El CD Tenerife atraviesa su momento más irregular de la temporada como local justo cuando el calendario entra en su fase decisiva. Pese a liderar con autoridad el grupo I de Primera Federación con 66 puntos, y una ventaja de nueve sobre el Celta Fortuna, el rendimiento reciente en el Heliodoro Rodríguez López ha encendido ciertas señales de alerta.

El conjunto blanquiazul ha construido gran parte de su liderato desde la solidez mostrada durante meses en casa, pero esa fiabilidad se ha diluido en las últimas jornadas. Actualmente, el Tenerife es el cuarto mejor local de la categoría, con un balance de 10 victorias, tres empates y tres derrotas en 16 partidos, unos números que contrastan con la exigencia de un equipo llamado a cerrar cuanto antes el ascenso directo.

La tendencia reciente es el principal foco de preocupación. En los últimos cinco encuentros disputados en el Heliodoro, el Tenerife solo ha sido capaz de sumar una victoria, y además por la mínima y ante el colista, el CA Osasuna Promesas (1-0, jornada 29). Un resultado que, lejos de consolidar una reacción, quedó como un espejismo dentro de una dinámica gris.

Si se analiza la secuencia completa, el bajón es evidente. En la jornada 24, el Tenerife cayó 0-1 frente al Racing de Ferrol; en la jornada 26 empató 2-2 ante el Real Avilés; en la jornada 27 firmó otro empate, esta vez 1-1 frente al CD Lugo; tras la mencionada victoria ante Osasuna Promesas, volvió a tropezar en la jornada 31 con un 1-1 ante el CP Cacereño.

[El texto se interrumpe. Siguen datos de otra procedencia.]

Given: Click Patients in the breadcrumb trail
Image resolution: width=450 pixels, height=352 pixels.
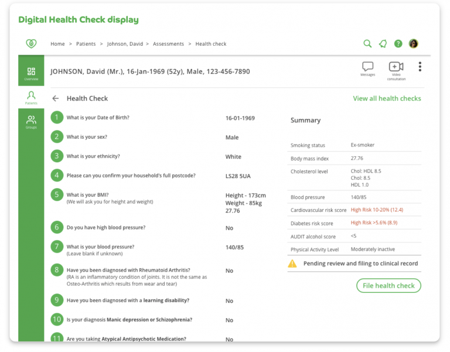Looking at the screenshot, I should click(x=86, y=44).
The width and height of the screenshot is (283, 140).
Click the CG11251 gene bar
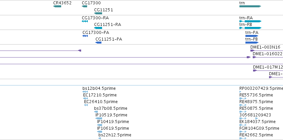pyautogui.click(x=98, y=13)
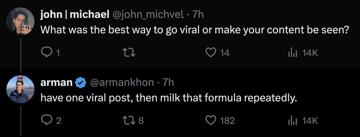Screen dimensions: 360x137
Task: Reply to arman's viral post tweet
Action: (x=47, y=120)
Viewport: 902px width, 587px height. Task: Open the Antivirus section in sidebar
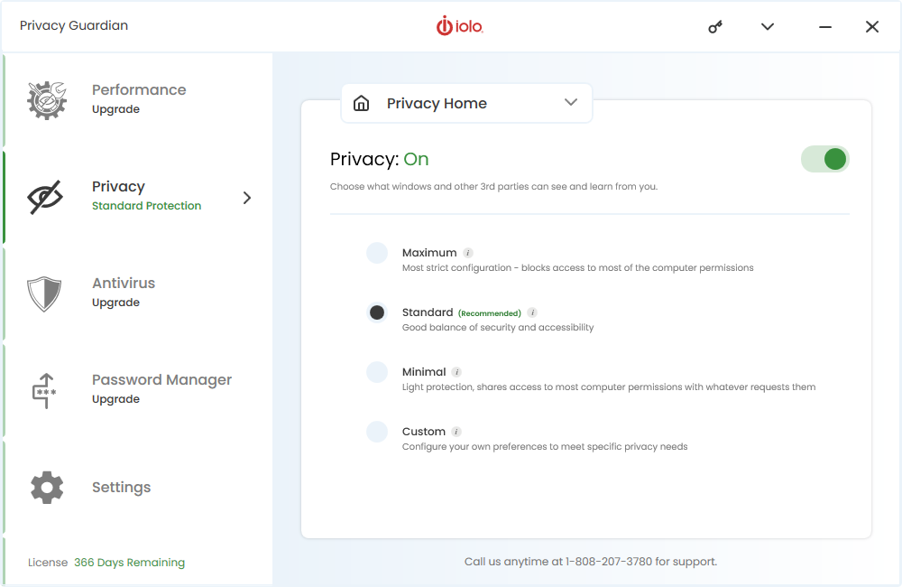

Cuatro empates y una derrota en ese tramo, con solo un triunfo ajustado ante el último clasificado, dibujan un escenario poco habitual en un líder tan sólido durante el resto del curso. Más allá de los resultados, la sensación es de un equipo al que le está costando cerrar los partidos en casa, cediendo puntos que, en otro contexto, podrían resultar decisivos.